The filtrate is collected in a 4-ml or 15-ml ultrafiltration
device with a nominal 30-kiloDalton
molecular-weight limit membrane (Ultrafree-4,
Ultrafree-15, Millipore Corporation). As this (and
other) ultrafilter membranes contain a small amount
of glycerin as a humectant, it must be removed prior
to use. This cleansing is done by passing three volumes
of ultra-pure water through the membrane and
discarding the filtrates. (Note: After this project was
completed, the manufacturer changed the formulation
of their Ultrafree-4 filtration devices to one that
we have found unsuitable. We now use a different
product [Vivaspin 4-ml Concentrator, Vivascience,
Inc.] with the same description and characteristics
as the original Ultrafree-4. Care must be taken in
selecting these devices, as they are not all equal.)
The ultrafilter is centrifuged at 3200 r.c.f. to
concentrate the >30-kD size fraction to <500 μl. The
filtrate (<30-kD fraction) is transferred to a glass
vial and set aside. The >30-kD fraction is desalted by
reconstituting to 2 x 4 ml (15 ml for Ultra-free-15)
with ultra-pure water and re-concentrating to <500
ul. This process is repeated once more to ensure the
removal of all low molecular-weight solutes. The
filtrates from each desalting step are pooled with that
from the initial filtration.
The final >30-kD concentrate is transferred to
a tared glass vial (we find a “1-dram” vial convenient).

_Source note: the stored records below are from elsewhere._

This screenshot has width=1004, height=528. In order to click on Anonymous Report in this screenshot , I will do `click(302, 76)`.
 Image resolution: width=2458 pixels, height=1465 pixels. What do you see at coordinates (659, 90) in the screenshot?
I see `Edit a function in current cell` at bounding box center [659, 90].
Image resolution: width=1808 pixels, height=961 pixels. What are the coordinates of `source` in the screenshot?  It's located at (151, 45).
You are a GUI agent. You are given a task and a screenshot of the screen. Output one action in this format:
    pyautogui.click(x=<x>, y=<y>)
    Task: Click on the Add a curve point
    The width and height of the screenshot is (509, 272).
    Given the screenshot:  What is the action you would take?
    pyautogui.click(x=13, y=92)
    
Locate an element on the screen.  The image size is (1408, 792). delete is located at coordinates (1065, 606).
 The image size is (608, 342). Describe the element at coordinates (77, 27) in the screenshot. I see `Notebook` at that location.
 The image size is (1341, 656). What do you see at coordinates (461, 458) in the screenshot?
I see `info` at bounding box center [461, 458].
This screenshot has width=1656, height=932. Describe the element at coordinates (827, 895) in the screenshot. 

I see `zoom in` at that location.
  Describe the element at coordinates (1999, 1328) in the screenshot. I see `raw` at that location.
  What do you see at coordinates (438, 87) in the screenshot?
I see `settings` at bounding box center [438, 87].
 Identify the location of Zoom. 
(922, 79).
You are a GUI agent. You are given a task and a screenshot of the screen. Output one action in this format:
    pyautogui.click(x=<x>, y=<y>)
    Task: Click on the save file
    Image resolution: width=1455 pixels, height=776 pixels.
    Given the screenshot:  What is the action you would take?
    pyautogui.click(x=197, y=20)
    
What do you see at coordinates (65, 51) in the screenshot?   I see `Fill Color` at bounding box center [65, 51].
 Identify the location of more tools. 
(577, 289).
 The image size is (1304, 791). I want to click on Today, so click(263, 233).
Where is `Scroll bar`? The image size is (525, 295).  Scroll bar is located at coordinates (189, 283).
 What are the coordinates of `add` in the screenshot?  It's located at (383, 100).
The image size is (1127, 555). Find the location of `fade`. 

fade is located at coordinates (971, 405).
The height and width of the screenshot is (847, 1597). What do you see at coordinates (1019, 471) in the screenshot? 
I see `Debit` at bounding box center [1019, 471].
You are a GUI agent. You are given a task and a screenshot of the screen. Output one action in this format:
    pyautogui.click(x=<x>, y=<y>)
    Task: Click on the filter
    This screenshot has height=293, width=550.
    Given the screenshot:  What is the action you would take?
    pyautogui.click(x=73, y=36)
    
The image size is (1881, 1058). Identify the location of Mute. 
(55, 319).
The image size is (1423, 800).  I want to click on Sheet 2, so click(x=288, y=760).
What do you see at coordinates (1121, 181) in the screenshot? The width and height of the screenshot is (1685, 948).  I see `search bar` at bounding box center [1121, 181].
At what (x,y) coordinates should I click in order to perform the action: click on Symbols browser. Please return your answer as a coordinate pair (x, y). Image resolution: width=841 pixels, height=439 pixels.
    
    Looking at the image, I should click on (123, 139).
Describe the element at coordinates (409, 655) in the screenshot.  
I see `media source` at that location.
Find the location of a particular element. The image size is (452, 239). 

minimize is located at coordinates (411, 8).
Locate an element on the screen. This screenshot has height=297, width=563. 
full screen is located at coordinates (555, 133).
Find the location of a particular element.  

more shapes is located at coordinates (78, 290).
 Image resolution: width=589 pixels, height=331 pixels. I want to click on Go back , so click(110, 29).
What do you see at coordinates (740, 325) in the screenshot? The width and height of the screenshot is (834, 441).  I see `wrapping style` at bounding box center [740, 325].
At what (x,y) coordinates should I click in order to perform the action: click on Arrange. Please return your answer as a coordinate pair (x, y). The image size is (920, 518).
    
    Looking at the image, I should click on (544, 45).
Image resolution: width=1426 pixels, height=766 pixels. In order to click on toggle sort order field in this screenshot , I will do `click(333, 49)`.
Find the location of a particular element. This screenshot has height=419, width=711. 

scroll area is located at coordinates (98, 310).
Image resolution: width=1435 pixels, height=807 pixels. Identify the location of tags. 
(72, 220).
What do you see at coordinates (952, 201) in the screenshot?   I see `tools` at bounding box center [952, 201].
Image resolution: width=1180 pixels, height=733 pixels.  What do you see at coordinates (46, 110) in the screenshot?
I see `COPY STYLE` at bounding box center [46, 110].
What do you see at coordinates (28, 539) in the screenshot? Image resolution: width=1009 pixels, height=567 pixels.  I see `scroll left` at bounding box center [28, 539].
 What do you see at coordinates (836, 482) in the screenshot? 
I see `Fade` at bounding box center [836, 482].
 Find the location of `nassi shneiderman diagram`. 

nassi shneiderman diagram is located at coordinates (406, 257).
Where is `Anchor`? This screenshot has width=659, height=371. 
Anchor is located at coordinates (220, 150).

Samples with high collagen yield will be
slightly viscous and have a tendency to foam when
pipetted. Samples are frozen in liquid nitrogen and
lyophilized. Lyophilized collagen extracted from
well-preserved bone is white to light brown in color
and has a fine “velveteen” texture and a sponge-like
appearance.
If the >30-kD fraction yields no collagen, we
concentrate the <30-kD fraction (which had been set
aside earlier) with a 10-kD molecular-weight limit
ultrafilter. If the lyophilized >10-kD fraction has the
appearance of well-preserved collagen as described
above, it may be submitted for measurement.
Literature Cited
Brown, T.A., D.E. Nelson, J.S. Vogel, and J.R. Southon.
1988. Improved collagen extraction by modified
Longin method. Radiocarbon 30:171–177.